* _PROBLEM REQUIREMENTS_:
Set down exactly, from the records below, the line with "Kunstmeile Krems: Program" through the line with "Walker Art Center", and nothing else.

* _Data extracted from a collection_:
_ _ _
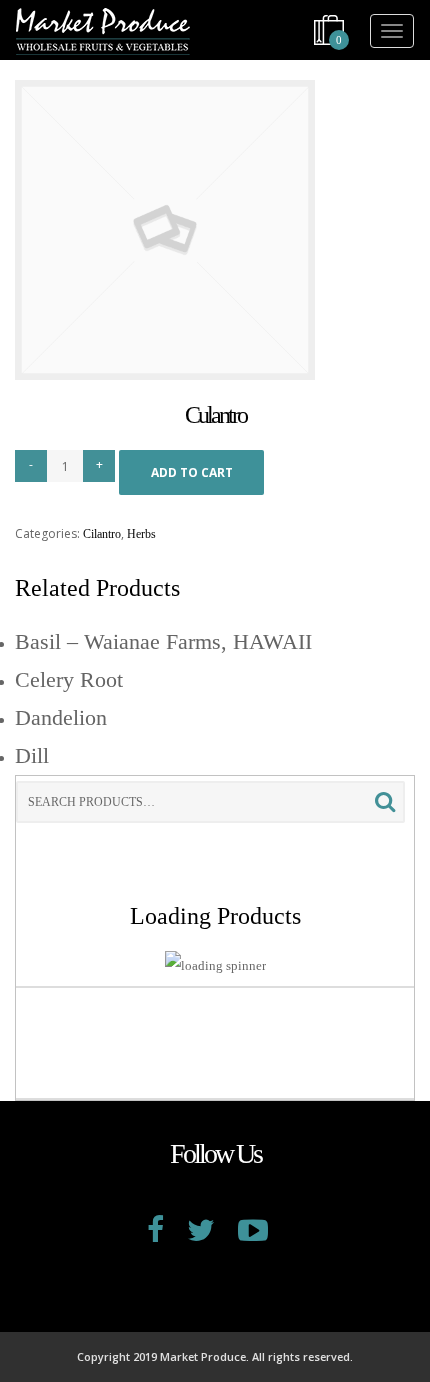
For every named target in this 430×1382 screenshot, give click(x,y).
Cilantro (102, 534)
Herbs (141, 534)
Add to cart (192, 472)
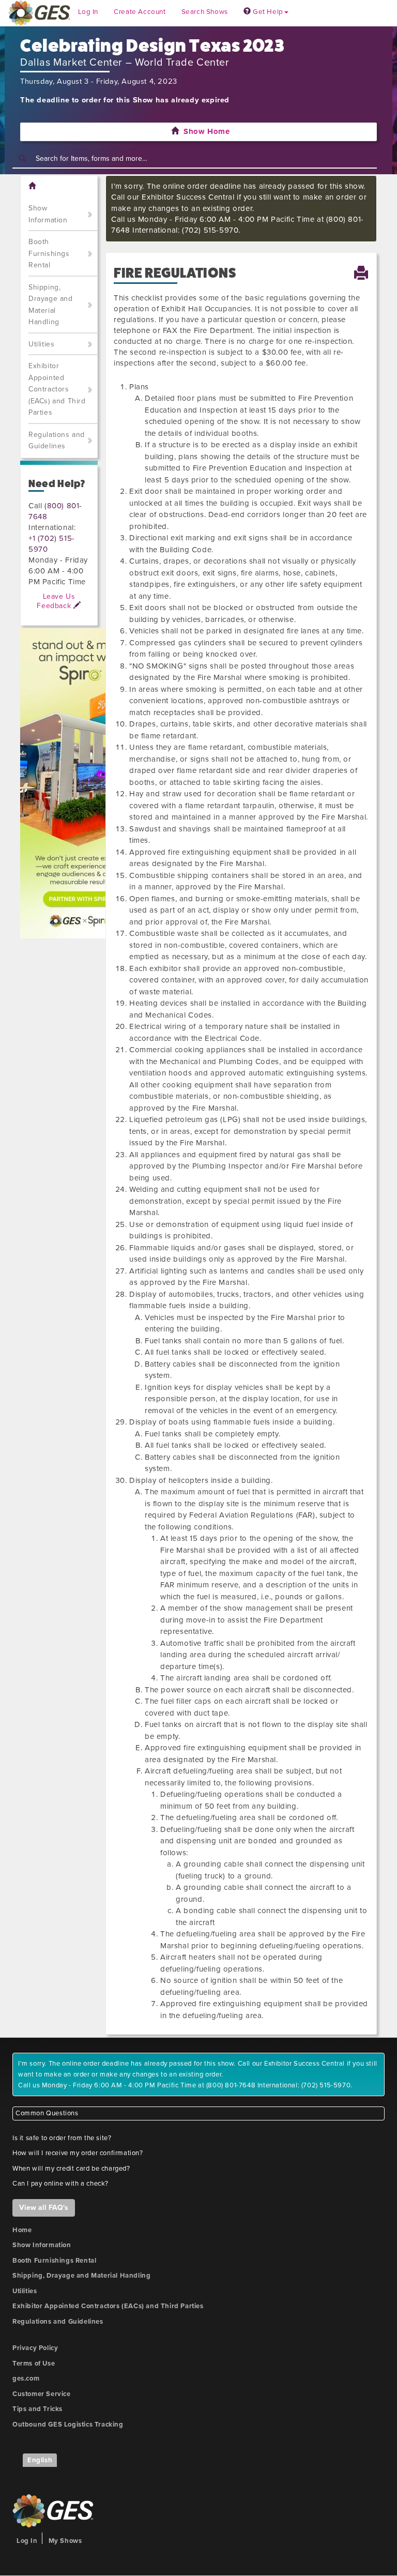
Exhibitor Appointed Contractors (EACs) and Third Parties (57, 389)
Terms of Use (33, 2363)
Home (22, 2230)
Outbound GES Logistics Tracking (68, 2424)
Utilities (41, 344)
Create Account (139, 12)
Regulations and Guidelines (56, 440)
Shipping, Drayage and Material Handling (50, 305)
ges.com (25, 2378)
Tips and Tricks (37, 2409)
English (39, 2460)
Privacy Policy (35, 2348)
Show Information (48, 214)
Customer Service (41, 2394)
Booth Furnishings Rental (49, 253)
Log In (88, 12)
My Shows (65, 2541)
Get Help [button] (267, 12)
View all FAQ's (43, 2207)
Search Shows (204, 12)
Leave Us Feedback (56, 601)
_ _ _
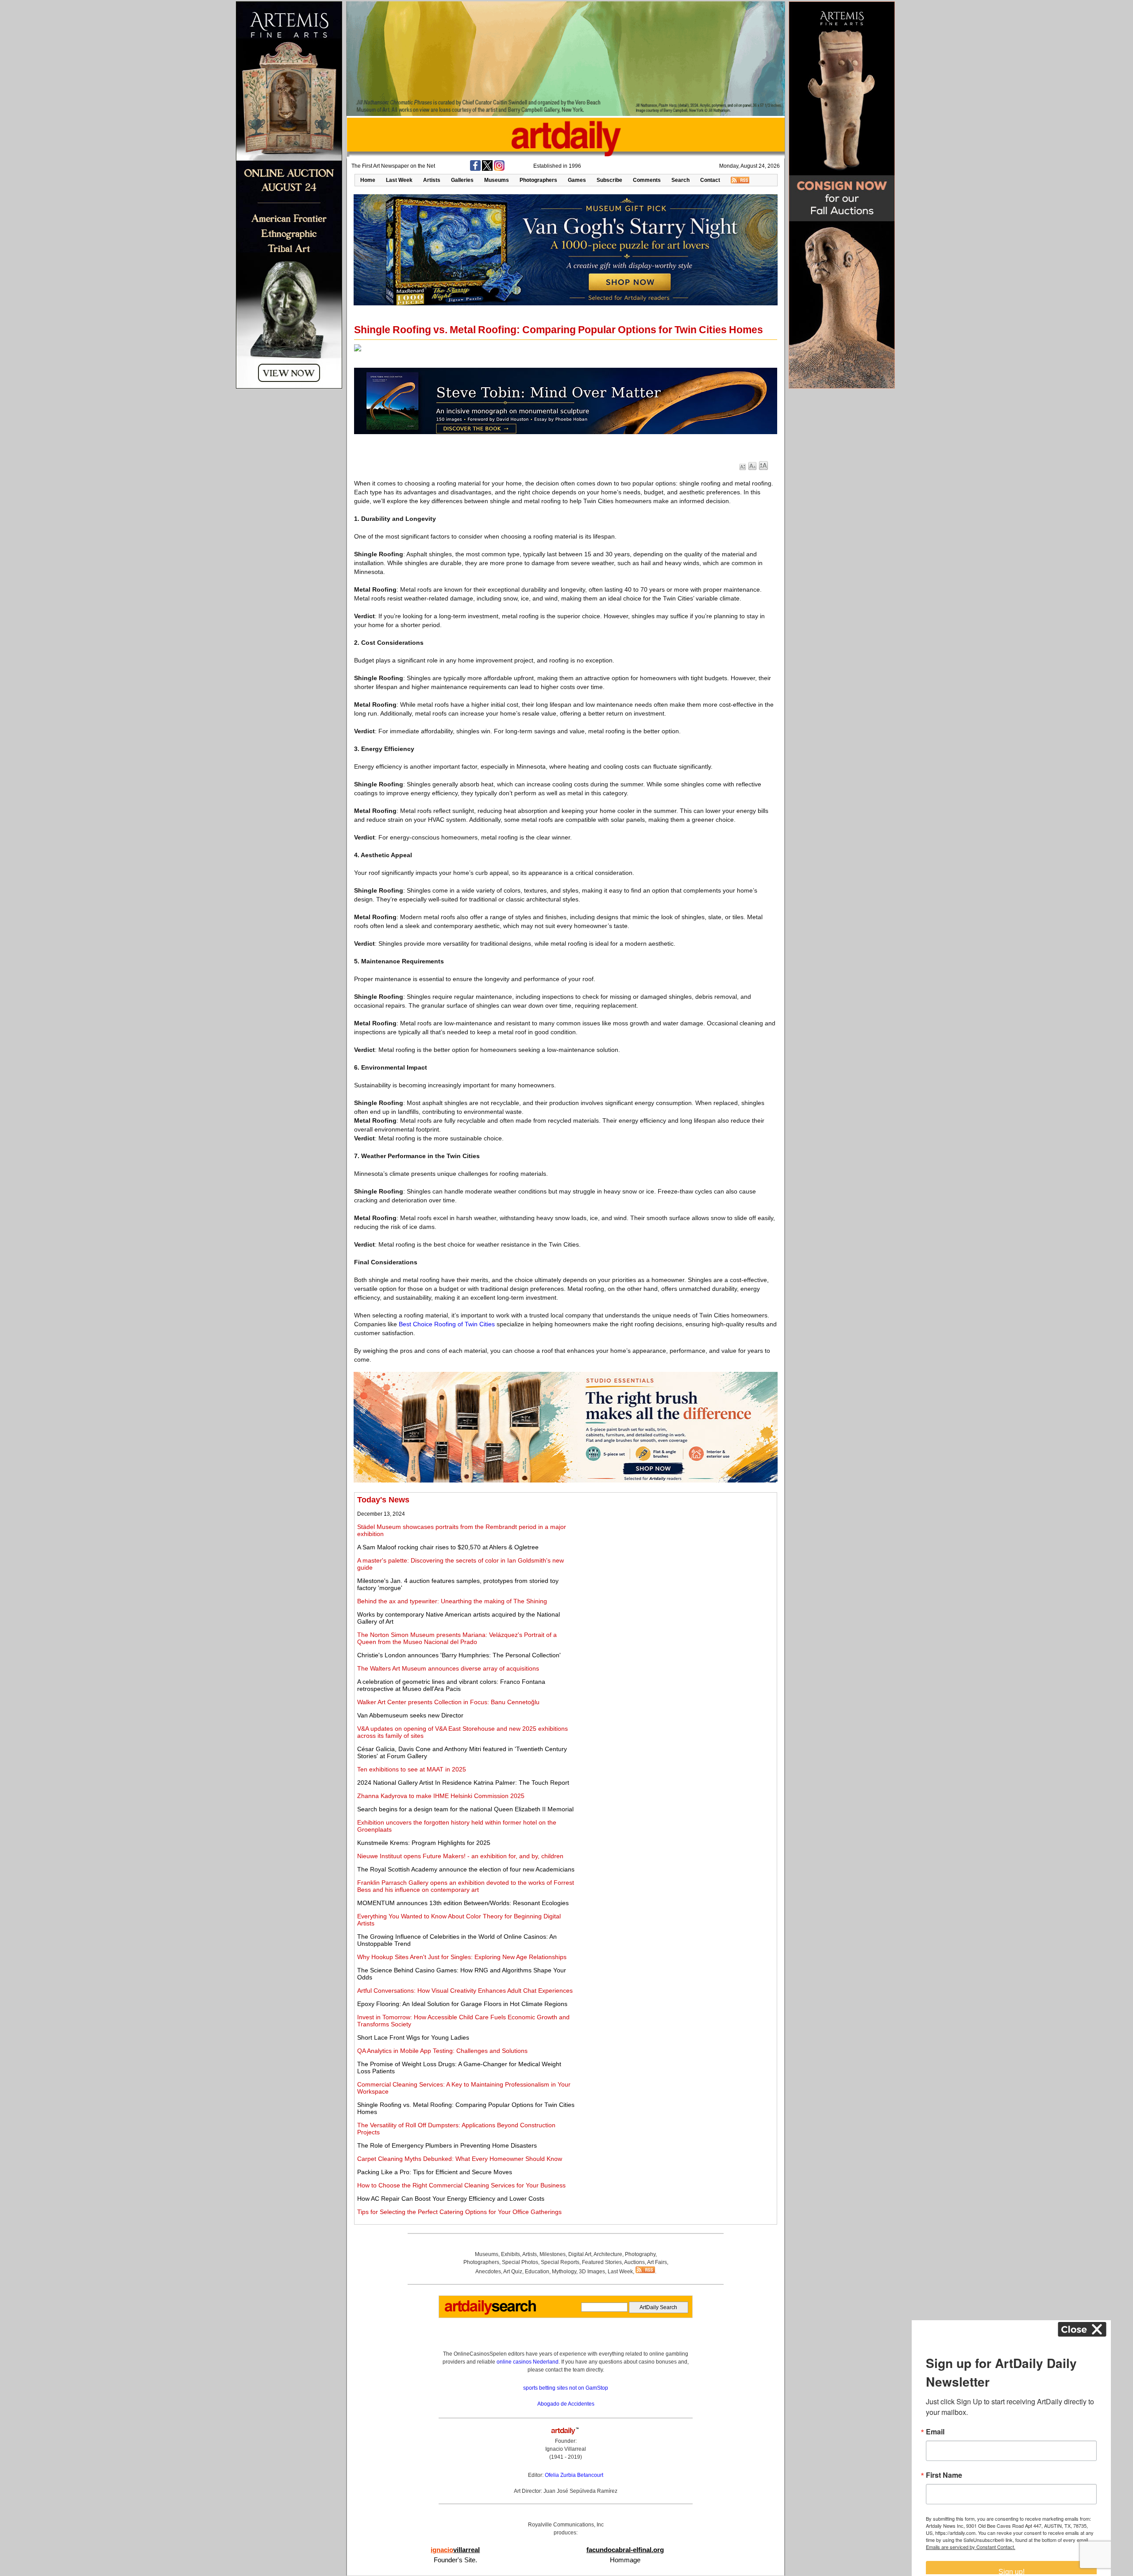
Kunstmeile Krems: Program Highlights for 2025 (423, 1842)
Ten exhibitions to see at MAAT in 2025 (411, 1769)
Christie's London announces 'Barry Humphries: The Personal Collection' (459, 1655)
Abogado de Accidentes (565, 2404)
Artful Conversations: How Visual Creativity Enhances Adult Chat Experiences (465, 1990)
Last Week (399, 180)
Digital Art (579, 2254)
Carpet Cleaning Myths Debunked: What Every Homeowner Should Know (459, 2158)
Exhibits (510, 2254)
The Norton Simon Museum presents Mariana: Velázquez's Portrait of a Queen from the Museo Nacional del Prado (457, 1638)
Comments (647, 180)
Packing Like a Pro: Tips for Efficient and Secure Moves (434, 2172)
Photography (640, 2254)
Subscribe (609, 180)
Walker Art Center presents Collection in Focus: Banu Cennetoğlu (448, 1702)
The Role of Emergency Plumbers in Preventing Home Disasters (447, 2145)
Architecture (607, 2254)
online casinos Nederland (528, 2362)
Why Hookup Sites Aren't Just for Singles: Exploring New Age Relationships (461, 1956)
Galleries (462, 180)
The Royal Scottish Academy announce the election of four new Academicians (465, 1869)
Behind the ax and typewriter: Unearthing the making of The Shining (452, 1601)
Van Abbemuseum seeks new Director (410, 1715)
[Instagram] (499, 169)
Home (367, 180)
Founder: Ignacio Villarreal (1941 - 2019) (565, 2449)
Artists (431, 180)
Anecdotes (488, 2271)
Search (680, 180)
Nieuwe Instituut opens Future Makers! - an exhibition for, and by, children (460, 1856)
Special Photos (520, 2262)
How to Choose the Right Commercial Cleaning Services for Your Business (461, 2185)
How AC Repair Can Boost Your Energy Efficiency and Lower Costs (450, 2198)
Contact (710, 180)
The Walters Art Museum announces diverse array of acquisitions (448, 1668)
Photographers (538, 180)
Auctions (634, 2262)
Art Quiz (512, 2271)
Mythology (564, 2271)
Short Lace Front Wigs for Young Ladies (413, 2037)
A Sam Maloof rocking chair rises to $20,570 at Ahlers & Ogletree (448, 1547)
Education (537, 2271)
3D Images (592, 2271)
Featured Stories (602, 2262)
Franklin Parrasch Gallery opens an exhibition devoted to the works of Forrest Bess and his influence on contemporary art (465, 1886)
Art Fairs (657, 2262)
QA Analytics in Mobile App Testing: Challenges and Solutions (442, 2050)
_ _ _
* _EXERCISE RESPONSE_:
Kunstmeile Krems: Program Highlights for 2025 (423, 1842)
Ten exhibitions to see at MAAT in 2025 (411, 1769)
Christie's London announces 'Barry Humphries: The Personal Collection' (459, 1655)
Abogado de Accidentes (565, 2404)
Artful Conversations: How Visual Creativity Enhances Adult Chat Experiences (465, 1990)
Last Week (399, 180)
Digital Art (579, 2254)
Carpet Cleaning Myths Debunked: What Every Homeowner Should Know (459, 2158)
Exhibits (510, 2254)
The Norton Simon Museum presents Mariana: Velázquez's Portrait of a Queen from the Museo Nacional del Prado (457, 1638)
Comments (647, 180)
Packing Like a Pro: Tips for Efficient and Secure Moves (434, 2172)
Photography (640, 2254)
Subscribe (609, 180)
Walker Art Center presents Collection in Focus: Banu Cennetoğlu (448, 1702)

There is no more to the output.